EXERCISE INSTRUCTIONS: Could you restate word for word only the lines below from the one holding "Where should I click to: Click the" to the one holding "Given: Open the ASCO2022 source link", inclusive, and leave out the pictures?

(Collected data entries)
────────────────
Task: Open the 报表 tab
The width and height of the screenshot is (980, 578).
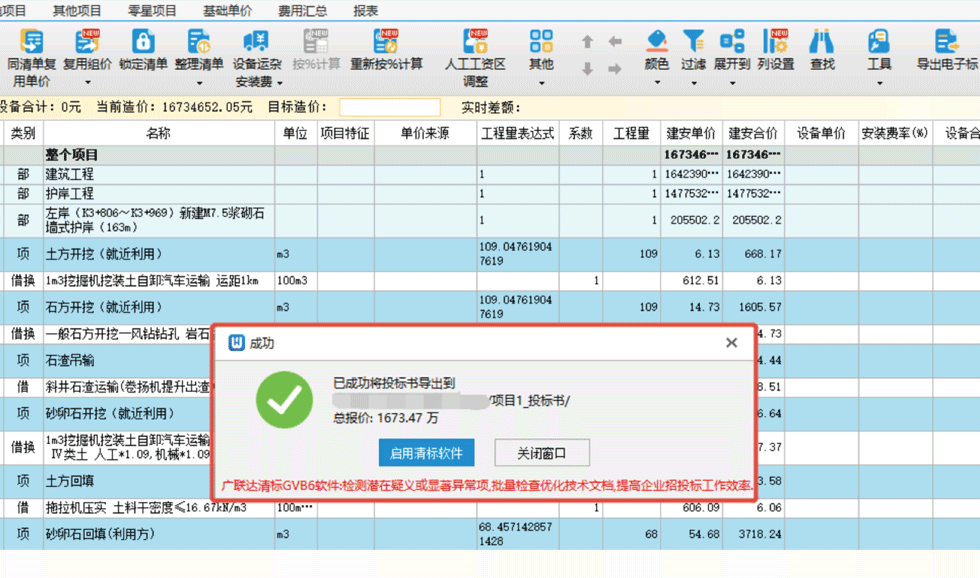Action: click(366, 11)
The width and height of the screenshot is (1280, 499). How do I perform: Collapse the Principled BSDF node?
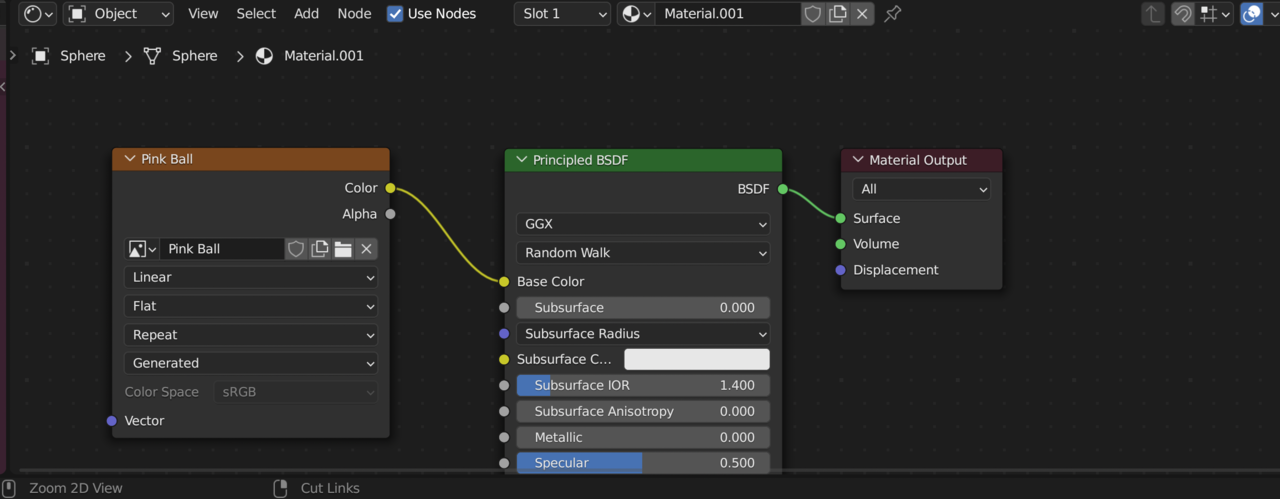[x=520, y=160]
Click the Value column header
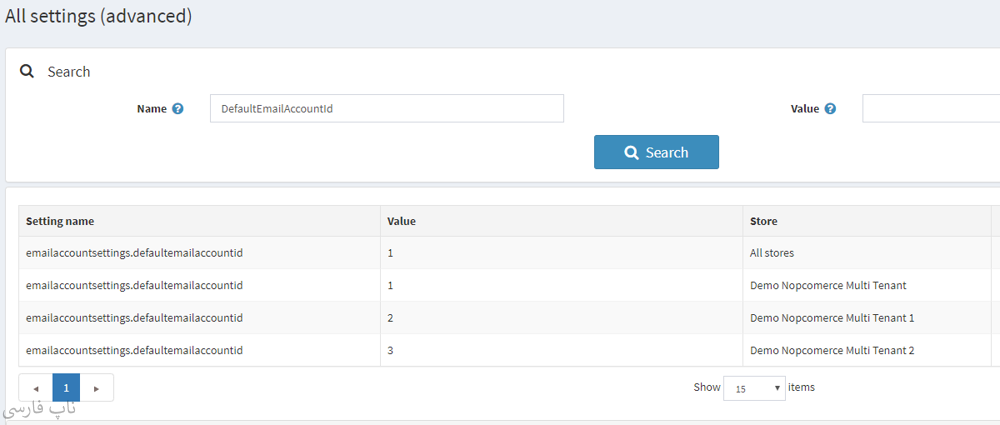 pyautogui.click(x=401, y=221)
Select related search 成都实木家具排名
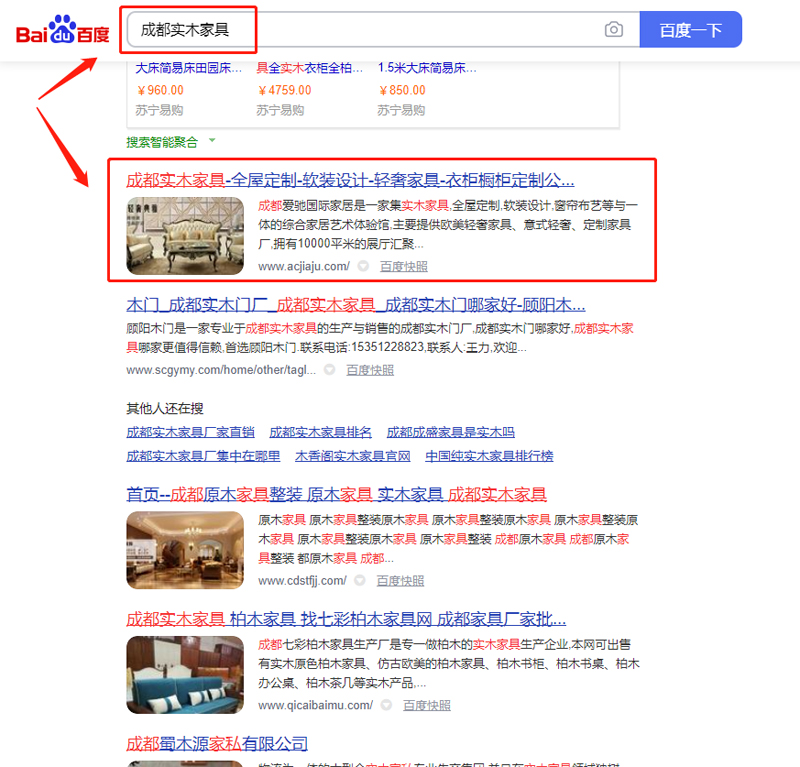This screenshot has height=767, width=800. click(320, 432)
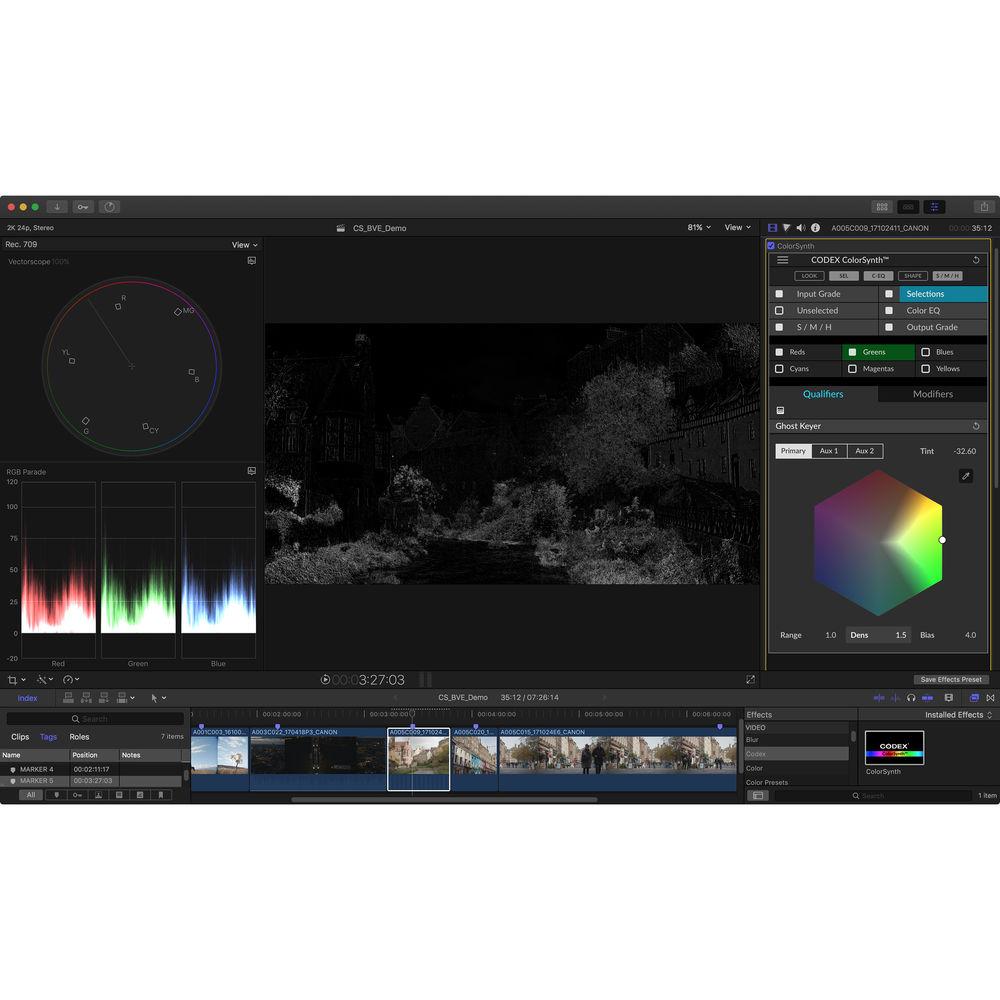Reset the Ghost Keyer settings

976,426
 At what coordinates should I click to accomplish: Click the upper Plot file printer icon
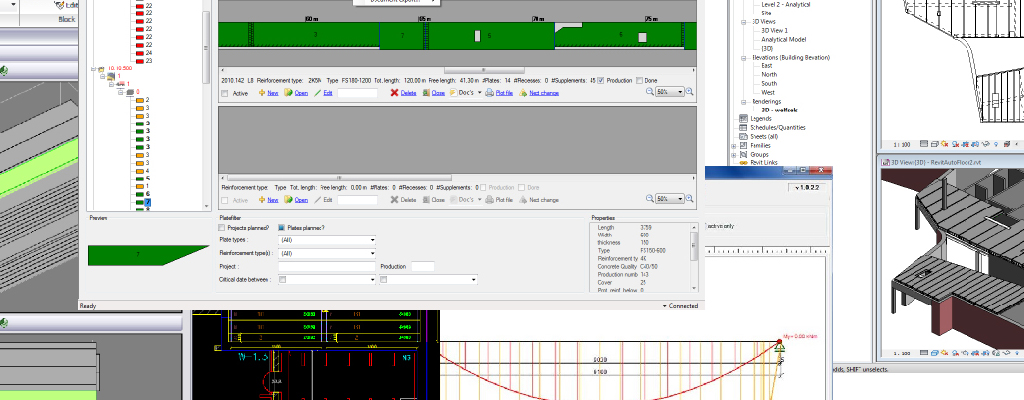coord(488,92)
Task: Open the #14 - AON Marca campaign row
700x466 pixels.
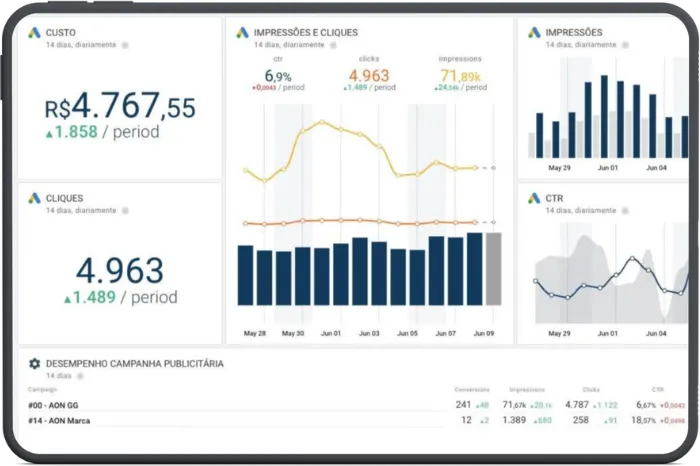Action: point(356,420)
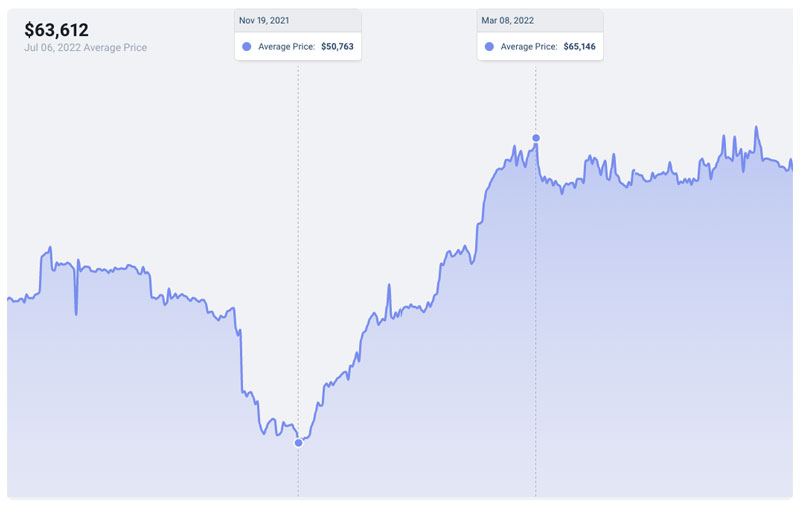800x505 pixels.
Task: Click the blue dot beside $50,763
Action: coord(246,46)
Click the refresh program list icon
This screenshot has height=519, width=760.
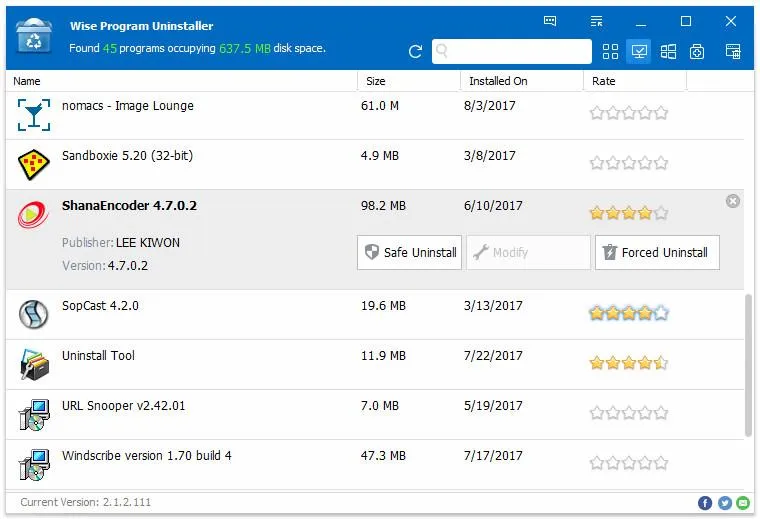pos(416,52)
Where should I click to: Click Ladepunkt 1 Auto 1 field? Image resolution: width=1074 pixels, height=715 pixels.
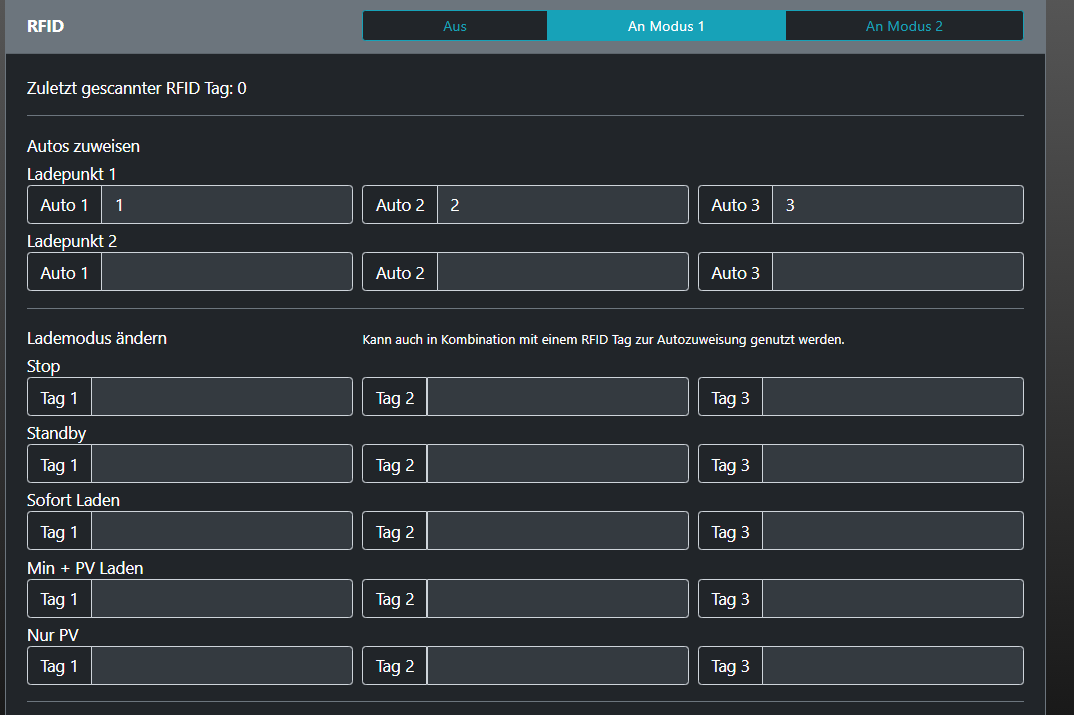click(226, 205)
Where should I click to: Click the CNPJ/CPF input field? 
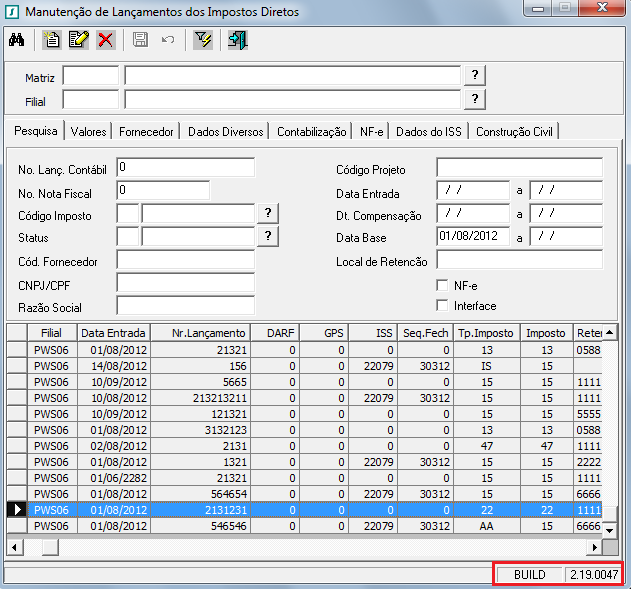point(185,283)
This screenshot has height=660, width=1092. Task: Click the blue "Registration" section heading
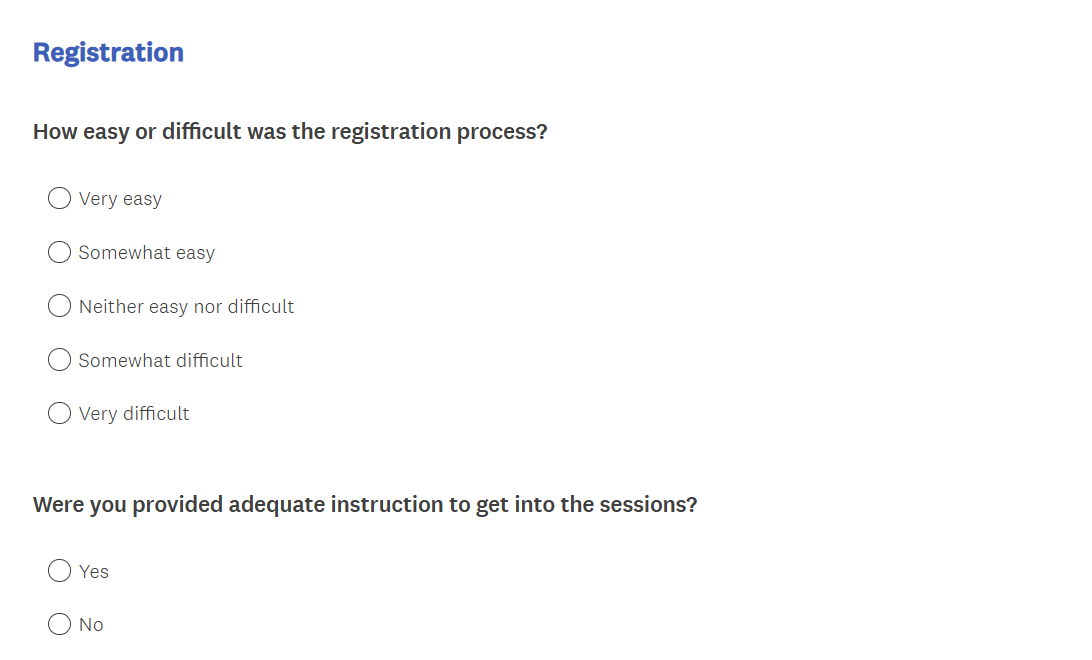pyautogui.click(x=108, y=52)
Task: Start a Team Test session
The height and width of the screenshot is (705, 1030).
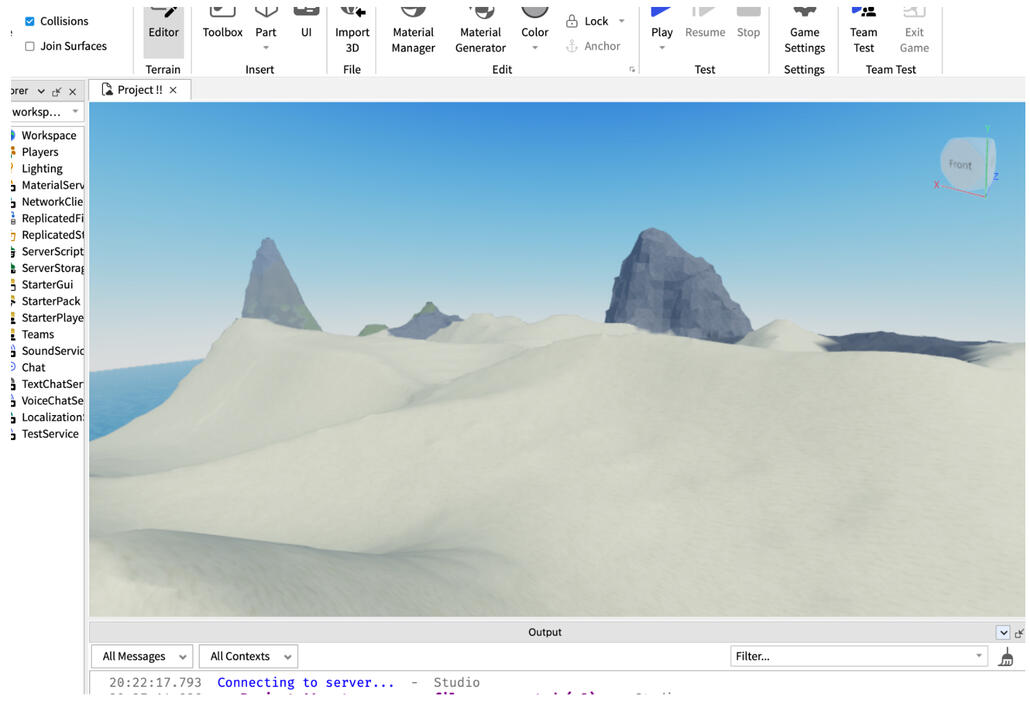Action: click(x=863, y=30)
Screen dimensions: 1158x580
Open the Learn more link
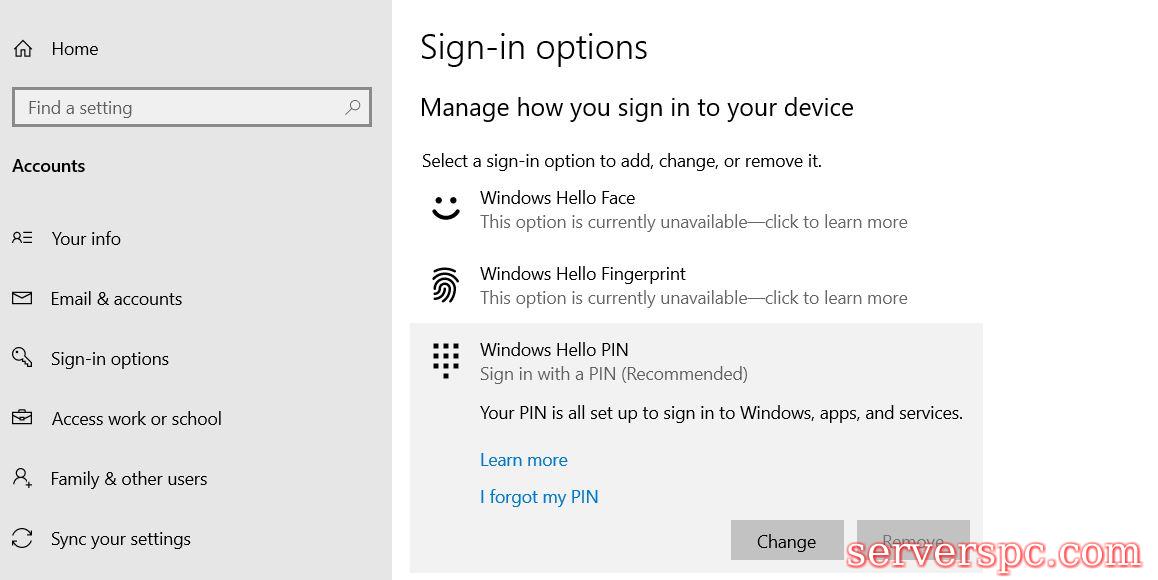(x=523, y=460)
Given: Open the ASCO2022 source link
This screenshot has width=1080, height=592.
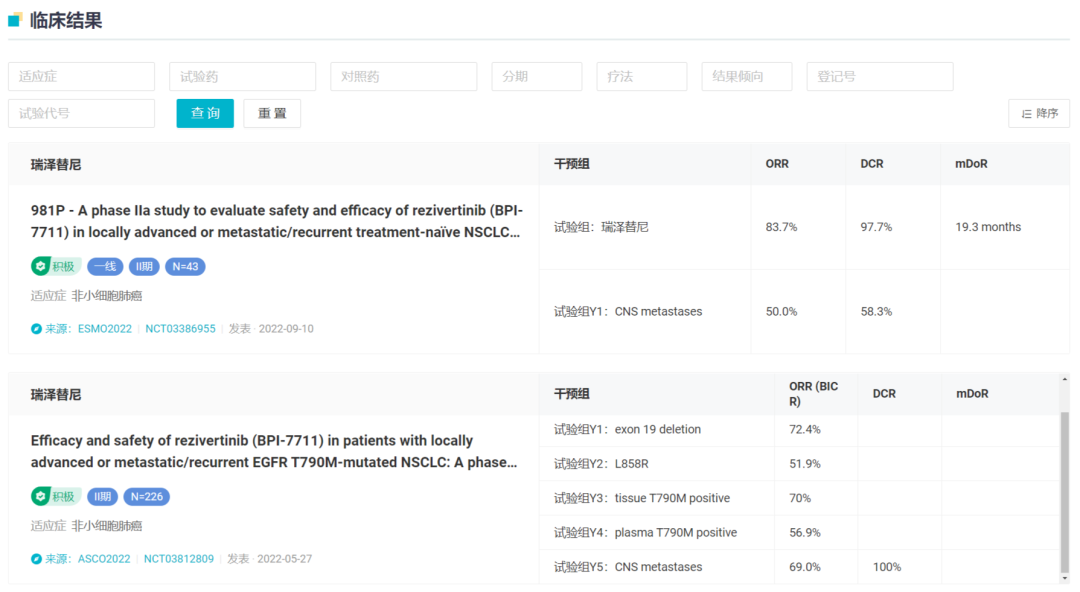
────────────────
RESPONSE TO THE EXERCISE:
Where should I click to: Click the CNPJ/CPF input field? 
point(185,283)
This screenshot has height=660, width=1092. Task: Click the blue "Registration" section heading
pyautogui.click(x=108, y=52)
Task: Start a Team Test session
The height and width of the screenshot is (705, 1030).
Action: click(x=863, y=30)
Screen dimensions: 1158x580
Open the Learn more link
(x=523, y=460)
Given: Open the ASCO2022 source link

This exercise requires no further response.